Ultimate Campaign also says the following on followers:
Follower: Because a follower is much lower level than you, it's generally not worth determining a follower's exact feats and skill ranks, as he would be ineffective against opponents appropriate for your level. In most cases, knowing the follower's name, gender, race, class, level, and profession is sufficient, such as "Lars, male human expert 1, sailor." Since followers lack full stat blocks, the issue of advancing them is irrelevant. If your Leadership score improves, just add new followers rather than advancing existing ones. However, if events require advancing a follower (such as turning a follower into a cohort to replace a dead cohort), use the same guidelines as for cohorts.
So it is assumed that you are not going to be using your followers in any meaningful capacity, so you should generally avoid the labor of statting them all out for convenience's sake, but it also states that if you do use them in a meaningful capacity where their character sheet matters, you should be using the cohort guidelines. And according to the cohort guidelines, you build their class levels, feats, ability score increases, and skill ranks. So it seems you have full freedom to build followers the same way you build cohorts. You are just encouraged to largely keep it simpler than that since drafting and carrying a hundred character sheets gets rather onerous and ridiculous.
So yet again, I know cohorts can do all these awesome things.
I am not addressing what cohorts can do but what followers can do, and how to handle them in regards to strongholds, and by extension any other properties and businesses a PC sets up, whether it be using full 3.5 or PF.
I refer to the OP:
Most basic question; do followers get paid by the PC or are they 'free' and just so what the PC asks from basically hero worship?
Second part of this; if a character has a high leadership score, 24 in this case, and is building or has a stronghold, can those followers be used for the required staff and guards? Would they then have to be paid I'd they were free before?
Not having much luck looking in the books for this answer.
Third question is about income; the independent income from the SBG is a bit fuzzy on where the income takes effect.
It says there is a profit but I'm not sure if, how it's worded, that means all the pay roll is accounted for from that I come (effectively making them free) and you get that 1% on top of everything, or if you have to subtract payroll from that 1%
Those are the questions I am answering, with suggestions for resolution above and beyond the rules.

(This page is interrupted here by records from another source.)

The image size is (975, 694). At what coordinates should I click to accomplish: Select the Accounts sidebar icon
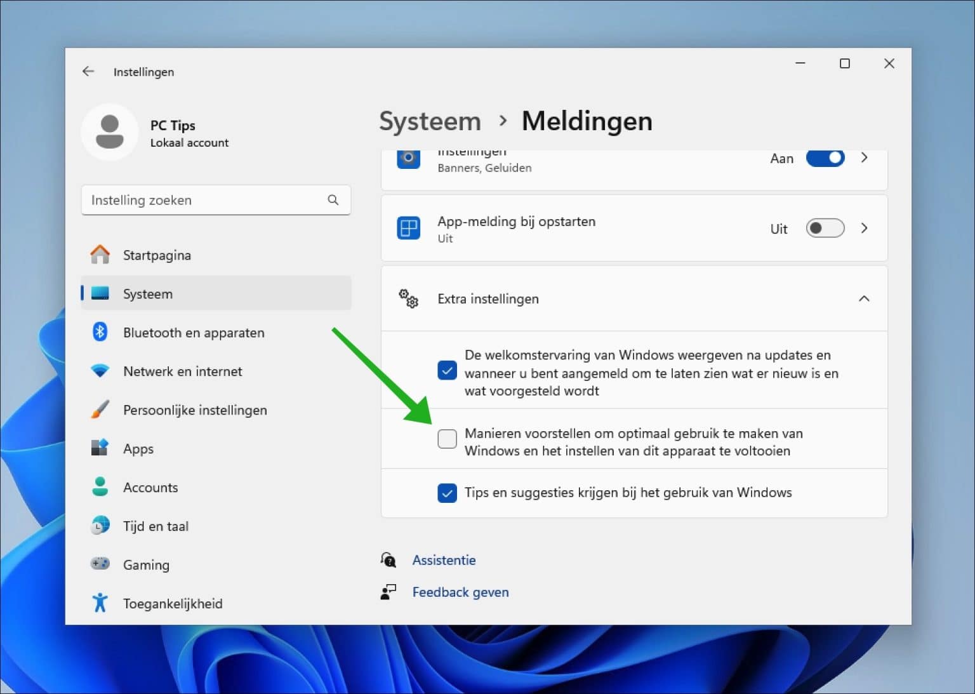(100, 487)
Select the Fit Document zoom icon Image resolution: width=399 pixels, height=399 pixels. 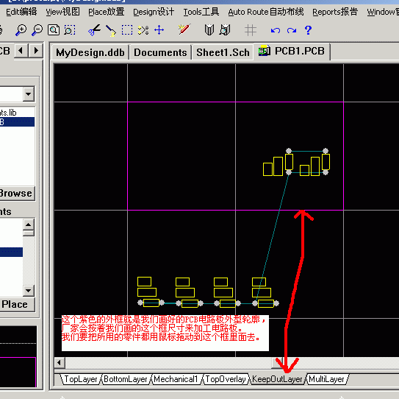coord(54,30)
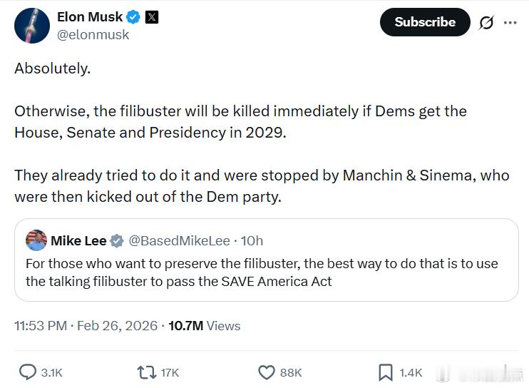The height and width of the screenshot is (388, 529).
Task: Click the 11:53 PM Feb 26, 2026 timestamp
Action: pyautogui.click(x=86, y=326)
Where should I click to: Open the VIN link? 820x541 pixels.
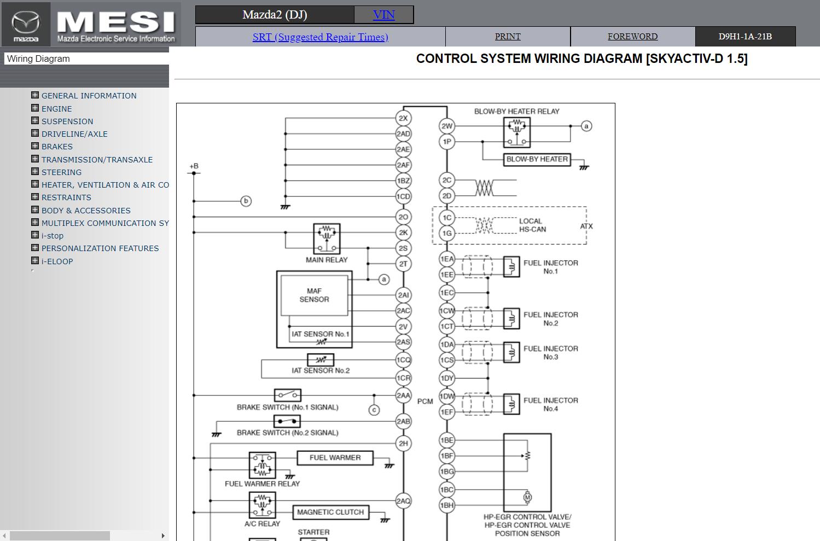383,14
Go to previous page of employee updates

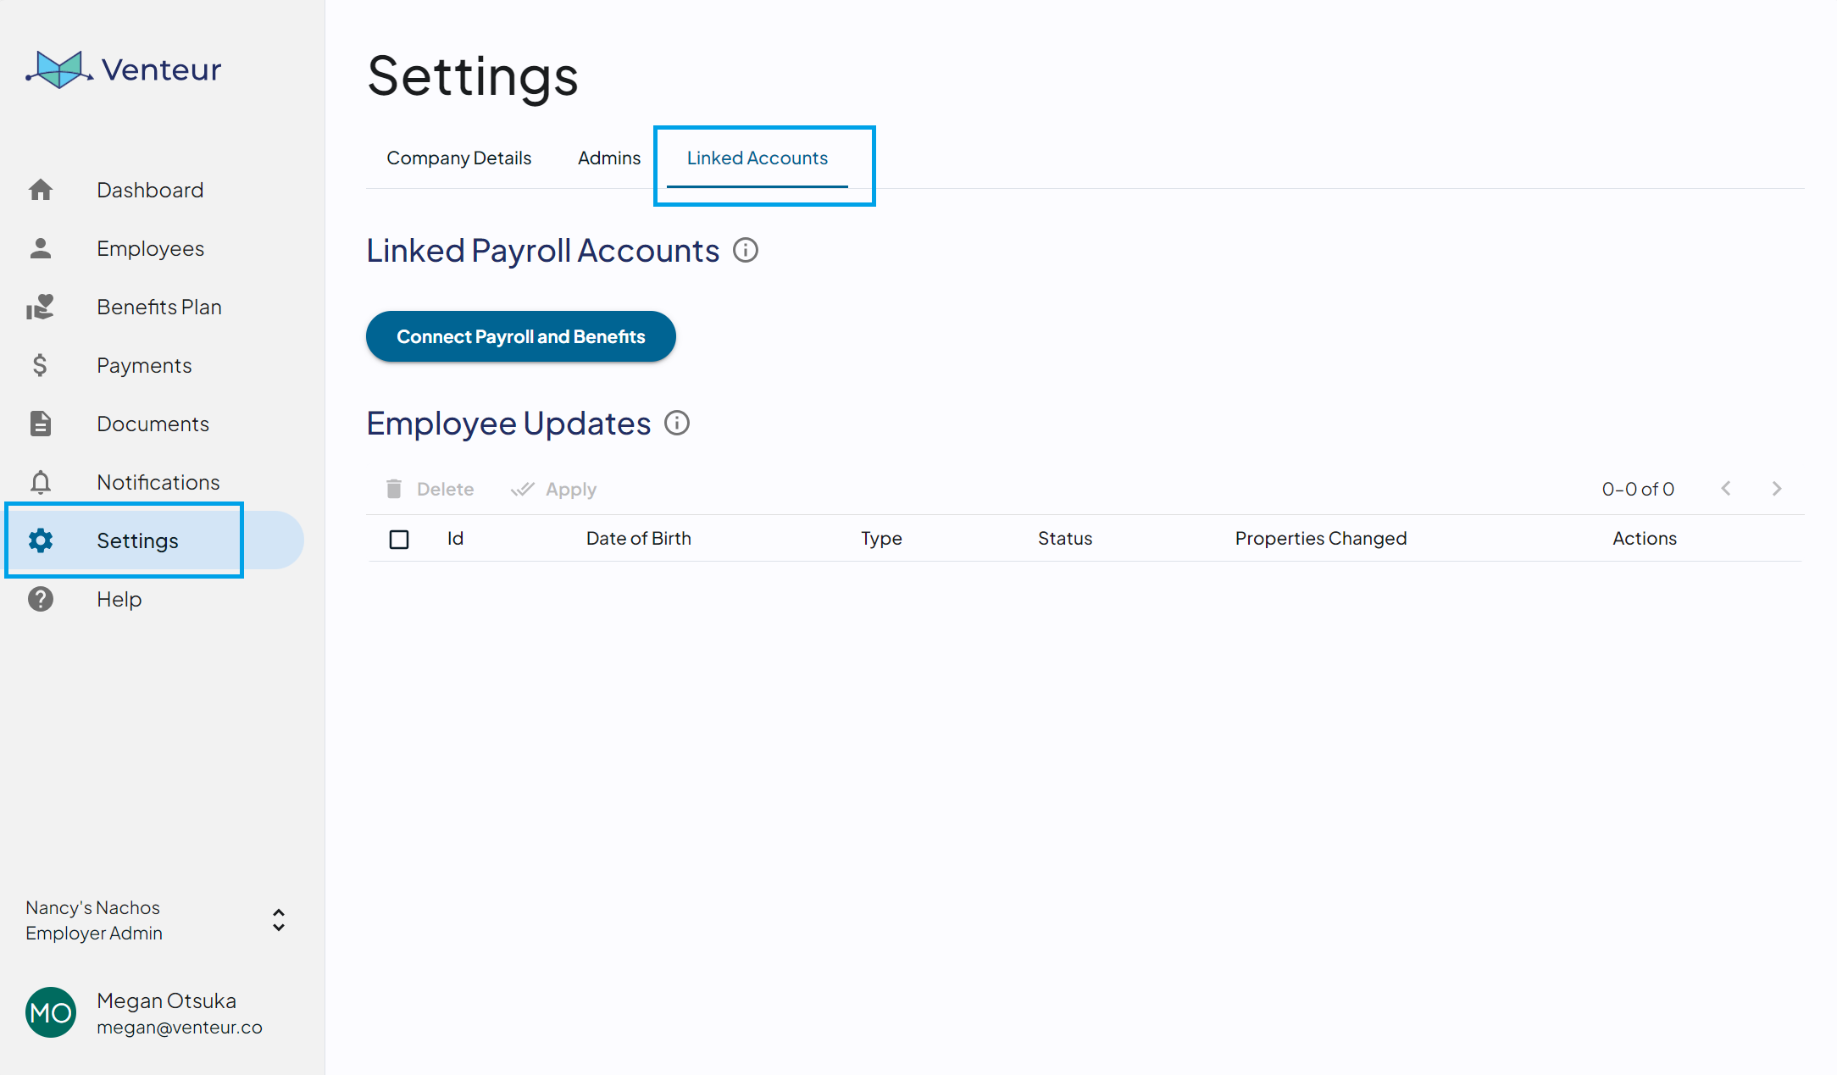(x=1726, y=489)
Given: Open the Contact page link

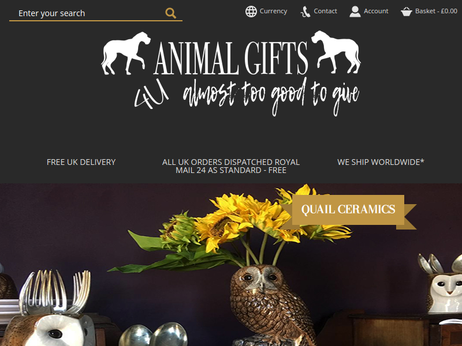Looking at the screenshot, I should pos(325,11).
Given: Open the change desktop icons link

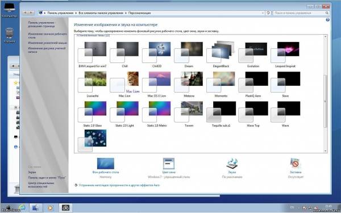Looking at the screenshot, I should pyautogui.click(x=48, y=36).
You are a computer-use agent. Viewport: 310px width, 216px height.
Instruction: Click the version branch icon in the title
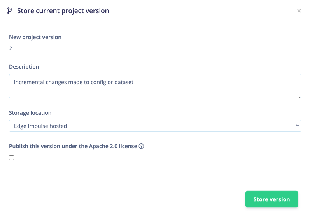tap(10, 11)
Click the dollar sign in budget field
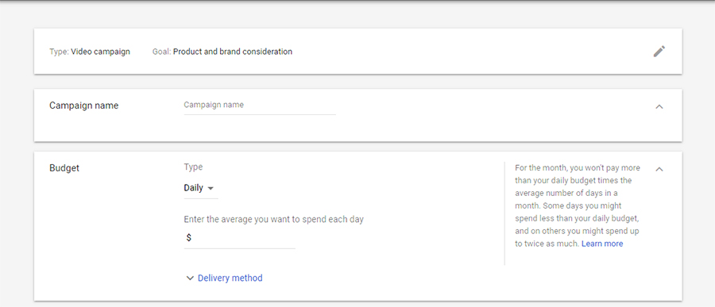715x307 pixels. pos(189,238)
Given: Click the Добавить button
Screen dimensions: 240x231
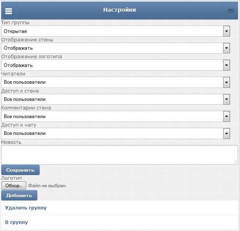Looking at the screenshot, I should pyautogui.click(x=19, y=195).
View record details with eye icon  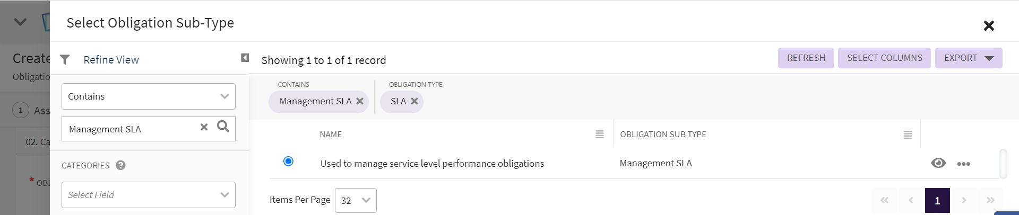(x=938, y=163)
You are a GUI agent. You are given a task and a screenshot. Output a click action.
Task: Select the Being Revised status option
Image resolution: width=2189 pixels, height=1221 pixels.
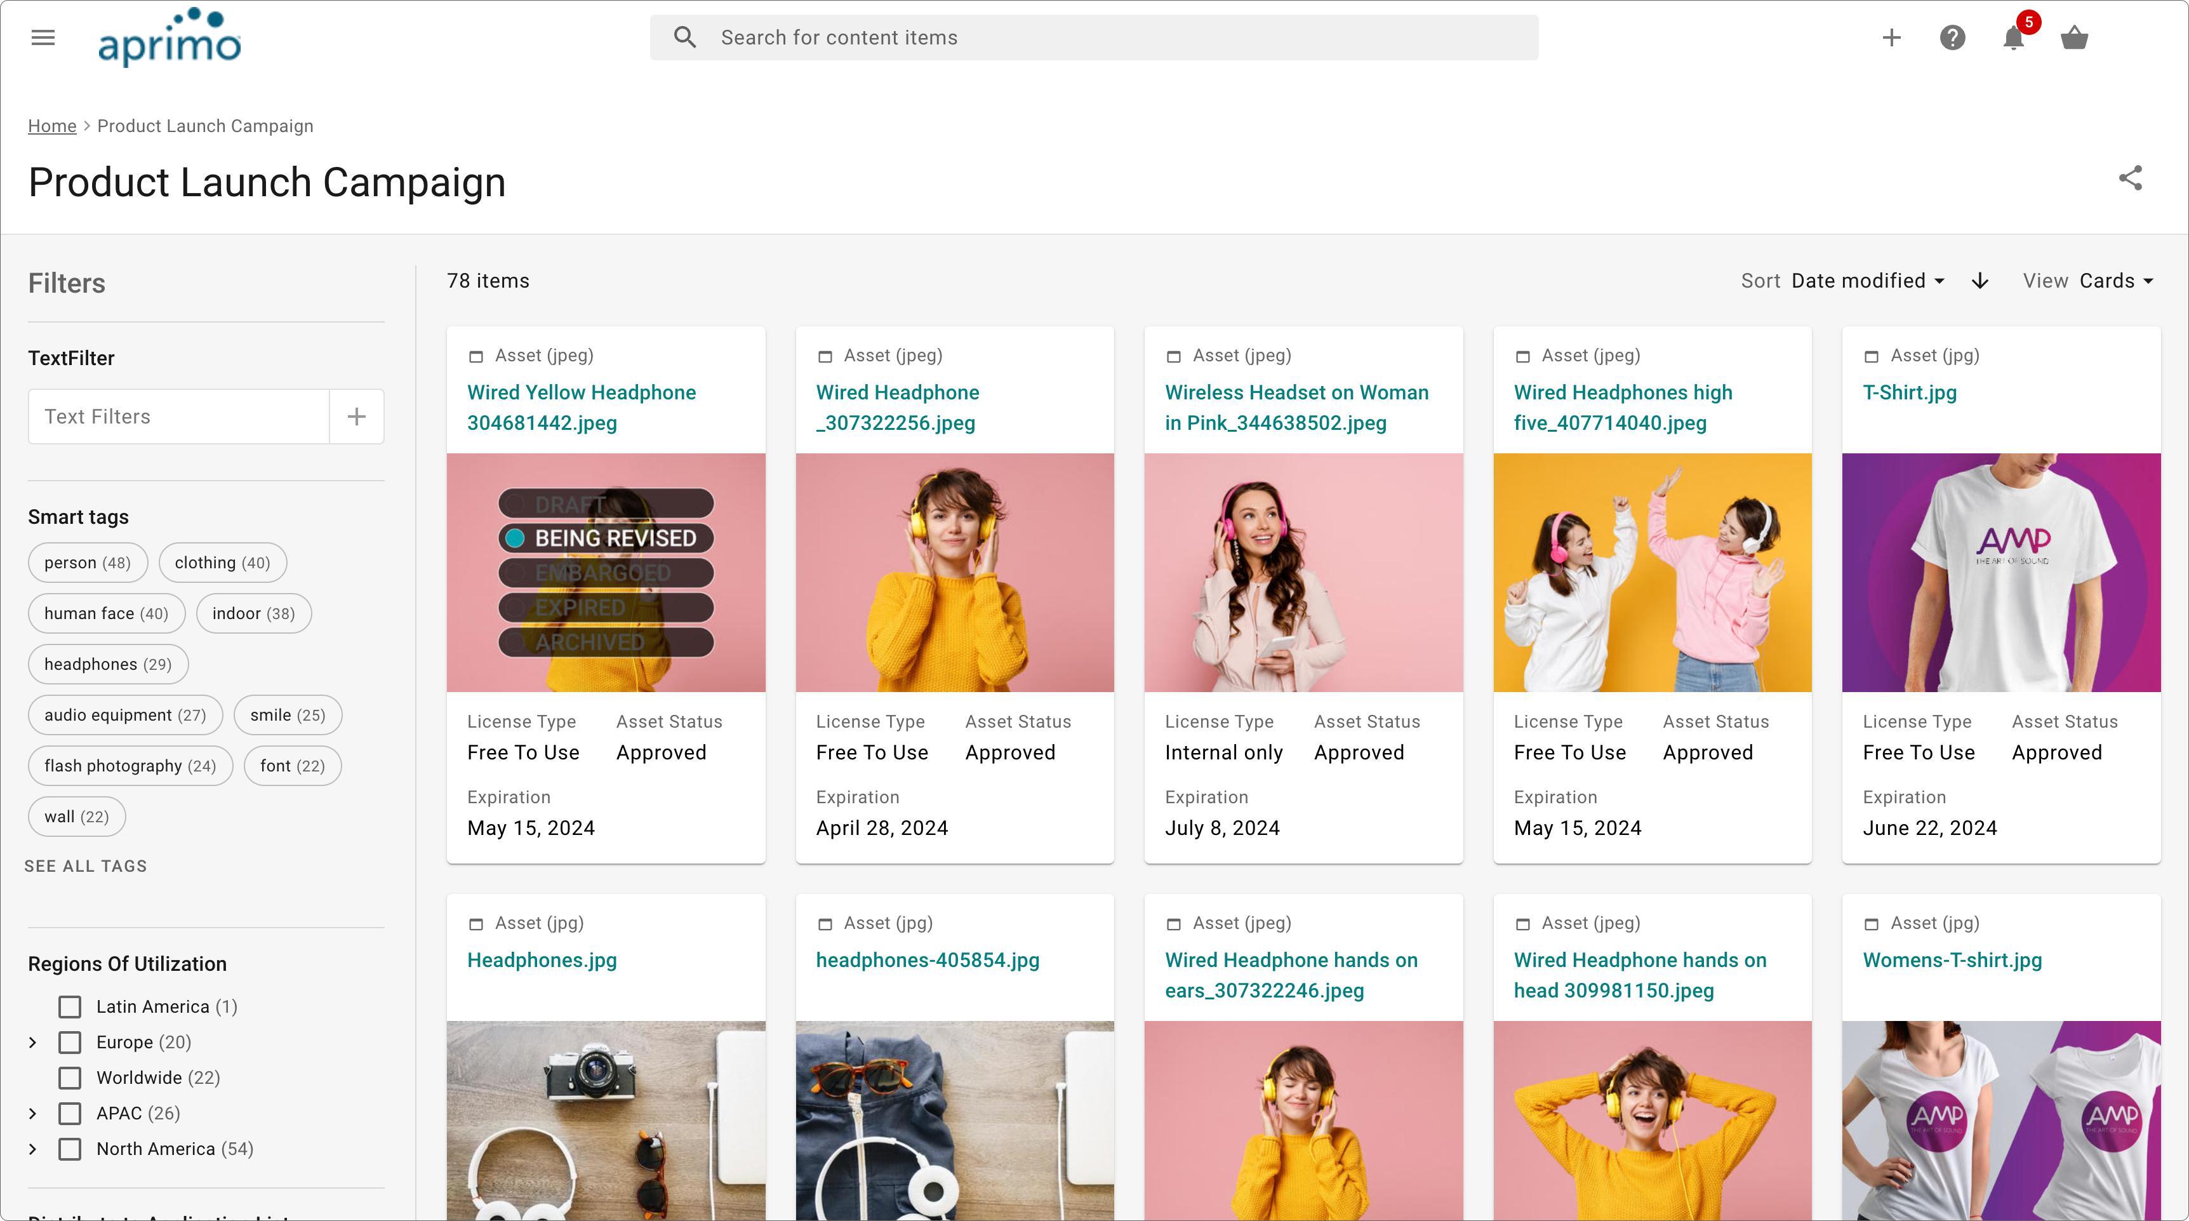605,539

There is no real resolution to those questions. It depends entirely on the GM, the sort of campaign you are running, the circumstances of your leadership, and how involved you want to be with your followers' lives. The only brightline I can offer is that followers are not hirelings and players shouldn't be made to pay them like hirelings. Beyond that, PF's downtime rules on followers state this: "The Leadership feat can grant you followers—people loyal to you who assist you if they are able. In the downtime system, followers provide additional Influence or Labor to supplement your activities at no cost to you." And in another section of Ultimate Campaign: "Followers can be used like Labor, but aren’t expended like capital because they are loyal to you and don’t leave as soon as an activity is completed." This indicates that you are indeed not paying them under the downtime rules.